Cinema Without Borders: Plan C—The Right Side of Life

Plan C, which premiered at the Sundance Film Festival, was filmed over four years, from 2018 to 2022 and is as driven about its subject as the women featured in it.

Long after Tracy Droz Tragos’s documentary Plan C is over, you are left with lingering images of some passionate, determined, courageous and driven women that the film is centred on. There’s Francine Coeytaux, a social scientist and women’s health advocate specialising in reproductive health programmes. She, along with her partner, Elisa Wells, co-founded the groundbreaking Plan C initiative in the USA to spread information among women about online access to safe and effective abortion pills. The documentary also has many more self-proclaimed “anarchists” trying to bring about a positive change for women. “It feels like a revolution”, is how they see it.

Plan C is about this network of ordinary American women, midwives, doctors, feminists and activists fighting for the reproductive rights and choices of women and the rightful access to abortion pills, that are severely restricted in the US but used widely across the world. As one of them describes it, they are “running a drug cartel in order to help people’’.

Plan C, which premiered at the Sundance Film Festival, was filmed over four years, from 2018 to 2022 and is as driven about its subject as the women featured in it. It moves urgently, is propulsive, powerful and assertive.

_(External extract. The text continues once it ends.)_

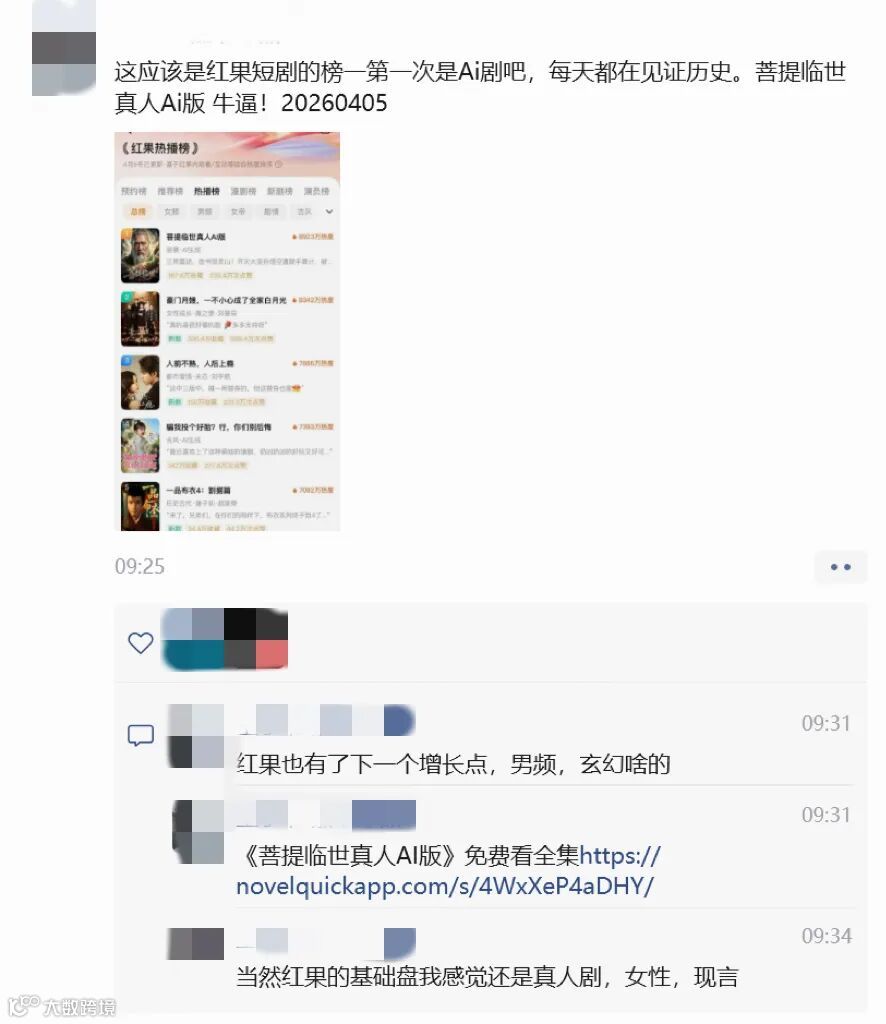Screen dimensions: 886x1024
Task: Select the 男频 category chip
Action: click(205, 212)
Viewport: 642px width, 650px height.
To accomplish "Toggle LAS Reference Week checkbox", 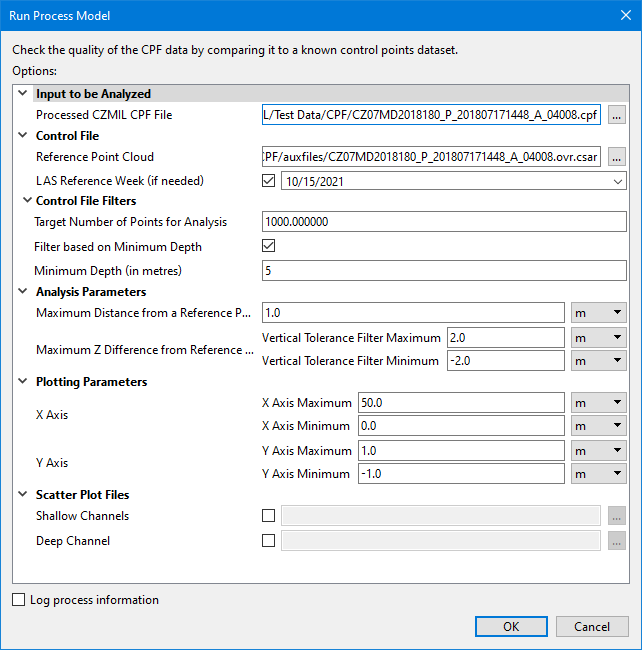I will click(x=268, y=181).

It grounds the issue in recent US history and politics—Donald Trump and the rise of Republican conservatism, especially in the judiciary, all leading to the overturning in 2022 of Roe v Wade—the landmark 1973 Supreme Court decision of protecting women’s right to have an abortion. It closes with the frightening scenario of abortion bans coming in effect in an increasing number of states in America. But far from going quiet because of the unhelpful law, the women in the film are sure to turn their dissent even louder than before. As Francine says: “You have to stand up to the bully, not run and hide from them.”

What stands out starkly is the sad state of reproductive rights and justice across one of the world’s superpowers. Despite a rooted feminist movement and gender discourse, it’s the government that gets the right to decide on women’s choices when it comes to their own bodies. Beyond the draconian laws is the surveillance by fellow citizens, even physicians turning cops. As the filmmaker puts it—intensely personal health care decisions, that should ideally involve the patient and the physician, are turned public. There are curbs on freedom of expression, bans on social media. Yet these women go on about their job safely, often stealthily, mobilising other women in the face of fear and censorship.

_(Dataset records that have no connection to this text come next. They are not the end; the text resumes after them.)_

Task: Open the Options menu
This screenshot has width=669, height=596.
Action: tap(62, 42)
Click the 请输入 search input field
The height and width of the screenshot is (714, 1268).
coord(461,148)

The film shows the human side of its protagonists, the dangers they are up against and the risks they are taking each day. “I feel called to do it. Like you pick up a crying child. You just do it,” says one. Not just themselves, but they are exposing their kids and families to threats as well. Francine is an uncommon dissident and upholder of the civil disobedience movement.

An abortion rights activist who is also a loving parent of 30-year-old twins. There’s the threat of the gun, bombing or criminal prosecution, a marker of the rampant lawlessness in the supposedly civilised West. Francine’s husband, David Glanzman, admits worrying about her yet being supportive. The most moving moment is when he talks about the tombstone he wants on his grave: “He was married to Francine Coeytaux.”

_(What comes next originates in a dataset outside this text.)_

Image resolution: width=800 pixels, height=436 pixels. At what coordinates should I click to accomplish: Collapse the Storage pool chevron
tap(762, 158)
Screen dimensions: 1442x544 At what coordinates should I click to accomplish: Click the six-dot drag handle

At a time when the pill is medically safe but legally fraught in the US, the film respects the right to privacy of women who so desire, protects the identities, obscuring places, several faces are kept  hidden and many testimonies are aural, often through phone calls.

It’s tough not to keep making comparisons with the situation in India where the pill may not be an issue, but female foeticide is a curse, where women are decimated even before they are born for being women, where a lot of women might not even have access to doctors, clinics and due medical procedures, leave alone the right to their own bodies and choices regarding them.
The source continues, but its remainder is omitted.